B. Rights or Legitimate Interests
The evidence shows that the Respondent’s name is not associated with the word “feiyue” or “feivue”. The Complainant has denied any relationship with the Respondent. The Complainant has also confirmed that it did not authorize the Respondent to use the trademark FEIYUE. The Respondent has not offered any explanation for selecting the Disputed Domain Name. In the circumstances, in accordance with established principles, the Complainant has shown a prima facie case that the Respondent does not have any right or legitimate interest in the Disputed Domain Name. In the absence of any Response, the second limb of paragraph 4(a) of the Policy is also established.

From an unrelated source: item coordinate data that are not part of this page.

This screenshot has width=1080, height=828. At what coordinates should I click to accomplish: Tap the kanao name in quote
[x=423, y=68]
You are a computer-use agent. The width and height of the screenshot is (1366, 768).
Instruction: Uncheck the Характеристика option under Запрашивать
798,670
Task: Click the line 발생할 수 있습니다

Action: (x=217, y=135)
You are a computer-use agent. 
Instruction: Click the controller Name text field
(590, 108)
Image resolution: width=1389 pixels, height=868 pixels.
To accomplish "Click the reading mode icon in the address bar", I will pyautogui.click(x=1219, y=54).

C. Registered and Used in Bad Faith
The Panel notes that the respondent in FEIYUE v. Ren qijian, supra indeed has the same name as the Respondent. However, that respondent’s address is in Hanzhou, Zhejiang, China, while the Respondent’s address is in Beijing, China. The Panel cannot ignore the possibility that 2 different individuals may have the same name. At the same time, it is equally possible for the same individual to provide 2 different addresses in 2 domain name registrations. The domain name registration system simply does not have sufficient safeguards in place to verify the identities and contact details of registrants. Be that as it may, the Complainant has made a serious allegation that the Respondent is the same respondent in the aforementioned case. The Respondent has not denied it. In the circumstances, the Panel draws an adverse inference from the Respondent’s silence and accepts on a balance of probabilities that the Respondent is the same respondent in that case.
On that basis, the Respondent is not in a position to give any excuse that he was not aware of the Complainant and/or the Complainant’s trademark FEIYUE. FEIYUE v. Ren qijian, supra was decided on February 11, 2010, which was 2 weeks before the Disputed Domain Name was registered. By registering the Disputed Domain Name, an inference that the Respondent is attempting to pursue a pattern of conduct described in paragraph 4(b)(ii) of the Policy is unavoidable.

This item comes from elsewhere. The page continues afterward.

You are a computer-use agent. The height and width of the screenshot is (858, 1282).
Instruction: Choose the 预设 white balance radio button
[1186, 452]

In addition, the redirection of the Disputed Domain Name to <warriorsneakers.com> shows that the Respondent is intentionally attempting to attract Internet users to the Respondent’s website. Associating the Respondent’s website with the Complainant’s trademark FEIYUE in such circumstances is evident of bad faith use and registration under paragraph 4(b)(iv):
“… by using the domain name, you have intentionally attempted to attract, for commercial gain, Internet users to your web site or other on-line location, by creating a likelihood of confusion with the complainant's mark as to the source, sponsorship, affiliation, or endorsement of your web site or location or of a product or service on your web site or location.”
The adoption of the Complainant’s trademark in the form of the Disputed Domain Name in relation to goods for which the Complainant’s trademark is registered is an obvious attempt at association with the Complainant. The circumstances are likely to mislead a reasonable person visiting the Respondent’s website as to its source, sponsorship, affiliation, or endorsement of the website and the products purportedly made available for online sale on the website. The provision of shopping cart facilities on the Respondent’s website exhibits an objective of commercial gain.
In the circumstances, the Panel holds that bad faith use and registration under the third limb of paragraph 4(a) is established as well.
For all the foregoing reasons, in accordance with paragraphs 4(i) of the Policy and 15 of the Rules, the Panel orders that the domain name <feivue-shoes.com> be transferred to the Complainant.